The Gini Coefficient is a number economists use to measure inequality, and the US is ranked as the forty-second most unequal nation—Egypt is ninetieth.

The United States has the widest income gap in the Western world, a phenomenon of the last forty years, grossly fostered by Republican government but which has always stayed alive even when the Democrats are in.

It baffles me, every time young people take to the streets to protest their foreclosed opportunities--we saw it in Greece too, this year--that Americans, who are suffering equally, are so complacent. As a member of the middle class who finds it harder to get by every year, I sometimes imagine a great social (Republican) hand pressing down on the top of my head. A young friend of mine said she feels as if she is being pulled underwater, socially and financially, by the ankles. Where are the angry young Americans? They are either buying lottery tickets and McDonald's dollar menu meals, or out demonstrating against the people who are trying to help them, successfully tricked by Rush Limbaugh and Glenn Beck.

Lack of democracy

Mohamed El-Baradei, Nobel winner who has come to the fore as the gray eminence of the Egyptian protests, has been sounding a note for years about the lack of democracy in Egypt. The phrase has now become a common trope in media explaining the current uprisings.
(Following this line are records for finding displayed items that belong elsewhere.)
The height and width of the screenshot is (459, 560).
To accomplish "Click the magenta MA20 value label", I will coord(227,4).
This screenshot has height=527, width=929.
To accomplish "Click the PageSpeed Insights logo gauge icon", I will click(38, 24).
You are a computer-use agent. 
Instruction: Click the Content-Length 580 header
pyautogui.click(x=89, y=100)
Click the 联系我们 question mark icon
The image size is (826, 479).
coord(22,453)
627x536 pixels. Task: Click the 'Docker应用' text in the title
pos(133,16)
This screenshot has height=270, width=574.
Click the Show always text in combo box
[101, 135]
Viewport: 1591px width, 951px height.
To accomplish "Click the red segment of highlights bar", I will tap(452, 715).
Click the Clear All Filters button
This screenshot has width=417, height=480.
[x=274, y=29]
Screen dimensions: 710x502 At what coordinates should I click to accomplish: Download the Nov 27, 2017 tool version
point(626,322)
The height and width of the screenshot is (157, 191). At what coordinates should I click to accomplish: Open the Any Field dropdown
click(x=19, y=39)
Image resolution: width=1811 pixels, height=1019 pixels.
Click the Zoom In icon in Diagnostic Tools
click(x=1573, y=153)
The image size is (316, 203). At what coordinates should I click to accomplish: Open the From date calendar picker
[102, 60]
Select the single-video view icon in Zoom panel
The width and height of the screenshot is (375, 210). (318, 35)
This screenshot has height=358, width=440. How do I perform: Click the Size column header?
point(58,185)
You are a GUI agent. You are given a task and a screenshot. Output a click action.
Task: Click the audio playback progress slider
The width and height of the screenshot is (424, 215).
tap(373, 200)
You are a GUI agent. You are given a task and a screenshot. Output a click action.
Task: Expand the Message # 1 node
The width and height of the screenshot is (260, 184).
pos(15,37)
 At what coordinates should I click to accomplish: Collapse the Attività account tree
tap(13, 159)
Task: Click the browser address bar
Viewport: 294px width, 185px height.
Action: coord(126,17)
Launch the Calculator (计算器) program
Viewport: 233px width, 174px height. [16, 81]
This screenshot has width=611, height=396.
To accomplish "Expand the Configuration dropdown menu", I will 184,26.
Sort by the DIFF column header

We too have been accused of a lack of democracy:

We are still a partial, blocked, half-way democracy, for the simple reason that our constitutional system incorporates central features intended to frustrate the will of the majority. You probably know what I'm talking about, but if you're like me, you were brought up to believe that these profoundly undemocratic structures -- federalism, the Senate, the Electoral College, and so on -- have an internal logic that somehow protects our freedoms. Again, not so. They are undemocratic by design, and they have been preserved by interests who wish to frustrate the will of the majority.

Doubt that? Read the Framers' fulminations in the Federalist Papers against direct democracy and their eager explanations of why a republic, which checks impulsive, potentially violent majority will, is better.


According to the Times:

The deployment of plainclothes forces paid by Mr. Mubarak’s ruling party — men known here as baltageya — has been a hallmark of the Mubarak government, and there were many signs that the violence was carefully choreographed.

That at least couldn't happen here, right? Wrong:

Hours after Rush Limbaugh boosted the prominence of Democratic Rep. Kathy Castor's health care town hall in Tampa, Florida, angry protesters drowned out discussion, their chants of "tyranny, tyranny" forcing Castor to cancel the meeting early, before having a chance to hear and address concerns from her constituents.

Shades of the Nazi Rollkommando, the thugs tasked with the violent disruption of the opposition's meetings.


I am astonished every day by the humility, the complacency, the meekness of the people being robbed and crushed every day in this country, compared to their brethren in Egypt and elsewhere. I don't think it will last very much longer, however.